We should be content to be out of step, retrograde, ‘on the losing side of history’, or whatever… and be right, then to be heedless of right and wrong and constantly running to conform to the mores of our day. That is what it means to be strong and brave and ultimately to succeed in the task we have set for ourselves in life.


  1. Ah, there it is 'same sex marriage' mentioned and a temptation to fall into line be with the flow rather than thinking for one's self and standing up for what is right. It appears most Catholic cannot define marriage from a faith prospective so they enter the discussion with one arm tied behind their back. This has led to "stinking Catholic thinking" on this issue at a growing disservice to our faith and will soon lead to an assault on our teaching and we shall see about strength and bravery or acquiescence. Is it the media, really, or a lack of understanding to begin with which undermines right choices and the ability to recognize wrong headed reporting for what it is. Jesus is the light of the world. Don't drive our the darkness just turn on the light.

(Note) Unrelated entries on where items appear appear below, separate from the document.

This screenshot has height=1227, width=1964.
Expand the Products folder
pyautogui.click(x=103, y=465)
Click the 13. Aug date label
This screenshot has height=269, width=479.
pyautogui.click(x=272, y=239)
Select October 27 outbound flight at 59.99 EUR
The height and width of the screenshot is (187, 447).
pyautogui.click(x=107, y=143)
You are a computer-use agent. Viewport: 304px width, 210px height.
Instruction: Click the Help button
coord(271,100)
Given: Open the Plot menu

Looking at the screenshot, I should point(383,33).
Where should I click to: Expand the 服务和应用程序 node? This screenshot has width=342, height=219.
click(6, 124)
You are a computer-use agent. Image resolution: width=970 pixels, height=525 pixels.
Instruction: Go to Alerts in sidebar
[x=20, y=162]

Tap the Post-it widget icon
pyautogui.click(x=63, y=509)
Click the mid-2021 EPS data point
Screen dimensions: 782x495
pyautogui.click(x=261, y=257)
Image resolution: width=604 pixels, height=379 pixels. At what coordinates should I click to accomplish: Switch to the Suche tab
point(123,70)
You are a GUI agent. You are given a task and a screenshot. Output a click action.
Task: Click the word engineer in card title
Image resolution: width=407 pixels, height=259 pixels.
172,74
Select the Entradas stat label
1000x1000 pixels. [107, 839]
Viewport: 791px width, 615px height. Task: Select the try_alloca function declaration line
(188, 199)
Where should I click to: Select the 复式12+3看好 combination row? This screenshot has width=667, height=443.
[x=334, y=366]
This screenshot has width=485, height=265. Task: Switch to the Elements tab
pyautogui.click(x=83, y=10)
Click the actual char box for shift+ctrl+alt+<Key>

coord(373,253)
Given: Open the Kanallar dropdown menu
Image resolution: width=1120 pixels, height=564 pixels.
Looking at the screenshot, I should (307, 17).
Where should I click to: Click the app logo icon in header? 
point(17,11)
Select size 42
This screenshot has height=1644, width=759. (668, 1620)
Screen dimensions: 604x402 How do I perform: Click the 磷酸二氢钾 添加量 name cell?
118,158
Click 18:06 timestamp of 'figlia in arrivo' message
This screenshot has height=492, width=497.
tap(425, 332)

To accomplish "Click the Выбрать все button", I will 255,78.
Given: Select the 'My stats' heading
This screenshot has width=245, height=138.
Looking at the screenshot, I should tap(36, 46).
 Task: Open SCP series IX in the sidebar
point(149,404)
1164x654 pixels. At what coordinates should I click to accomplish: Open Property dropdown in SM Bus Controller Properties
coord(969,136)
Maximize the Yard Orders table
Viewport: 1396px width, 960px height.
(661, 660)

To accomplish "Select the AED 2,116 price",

    1. Yes, indeed. We do need to try to have a conversation, not so much about 'same-sex marriage' as about marriage, period, but that is no easy thing to do in our current climate. But try we must.
      I agree that it's easy to blame the media for it - really, they are just the symptom, not the disease. What the disease is... well, not so sure, but Jesus the light is the cure, that I know!
      Peace to you.

  2. In August I was invited to present a program in an 800 family parish about the Christian definition of marriage and how people of various orientations, currently secular activists are using same sex-marriage to redefine the definition of Christian marriage in institutions and judicial venues. I did not address homosexuality as such though it came up ("we want respect and equality in marriage"). There were three priests in attendance one was my back up on Church teaching. It went well, the best part was the comments of married individuals and what marriage meant to them. Powerful. I am meeting with the pastor of my home parish this week about a similar program in this parish. Turning on the light I hope. Enjoying your writings. Thanks.